→ **Given passage**

================================

Children and HIV and AIDS

How does HIV and AIDS affect girls and women?

© UNICEF/ HQ04-1214/Vitale
Women attend an information session on Prevention of Parent-to-Child Transmission (PPTCT) in Bangalore, India.

Women often experience the impact of HIV more severely than men. Women comprise about half of all people living with HIV worldwide. According to the Global Coalition on Women and AIDS, in sub-Saharan Africa, where the epidemic is most severe, they make up an estimated 57 per cent of adults living with HIV, and three quarters of young people living with HIV on the continent are young women aged 15-24.

Women and girls are at an increased risk for HIV infection biologically. In unprotected heterosexual intercourse women are twice as likely as men to acquire HIV from an infected partner.

Economic and social dependence on men often limits women's power to refuse sex or to negotiate the use of condoms.Girls are at even greater risk of exposure to HIV. Their age leaves them less able to reject sexual advances than adults. Girls are more likely to be taken out of school than boys, either to care for the family or because there is not enough money to support all the children’s education.

Before the pandemic, girls were already less likely than boys to get an education. Today, children, and in particular girls, are being pulled out of school to care for their AIDS-affected families.

Once out of school, a young girl’s vulnerability is compounded.  She is cut off from the life saving information and skills, and may not have the opportunity to fend for herself, economically or socially. At the same time, schools are a good defence against HIV infection because a good basic education ranks among the most effective means of HIV prevention. In 2005, the World Summit resolved to urgently implement a number of initiatives, including the elimination of user fees for primary education, and where appropriate, health-care services.

Reducing the impact of HIV requires that the needs and issues of women be addressed globally, nationally, and on the community level. Reversing the underlying socioeconomic factors contributing to women’s HIV risk– gender inequality, poverty, lack of economic and educational opportunity, lack of legal and human rights protections – is critical for success.

But these inequities will never be adequately addressed unless men and boys are fully involved and take responsibility for their actions. Men and boys must not tolerate violence against women and girls, they must not engage in sexual behaviour that puts women and girls at risk. And men must be committed to educating their daughters.

================================

→ **Recorded data**

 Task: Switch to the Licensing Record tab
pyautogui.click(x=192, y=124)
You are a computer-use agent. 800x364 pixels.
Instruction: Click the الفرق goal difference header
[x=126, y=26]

================================

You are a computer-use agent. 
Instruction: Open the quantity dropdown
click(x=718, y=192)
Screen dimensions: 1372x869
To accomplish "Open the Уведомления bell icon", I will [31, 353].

================================

→ **Work task**
From the text on how HIV and AIDS affect girls and women, extract everything from "Before the pandemic, girls" down to "appropriate, health-care services.", reproducing it word for word.

→ **Task output**
Before the pandemic, girls were already less likely than boys to get an education. Today, children, and in particular girls, are being pulled out of school to care for their AIDS-affected families.

Once out of school, a young girl’s vulnerability is compounded.  She is cut off from the life saving information and skills, and may not have the opportunity to fend for herself, economically or socially. At the same time, schools are a good defence against HIV infection because a good basic education ranks among the most effective means of HIV prevention. In 2005, the World Summit resolved to urgently implement a number of initiatives, including the elimination of user fees for primary education, and where appropriate, health-care services.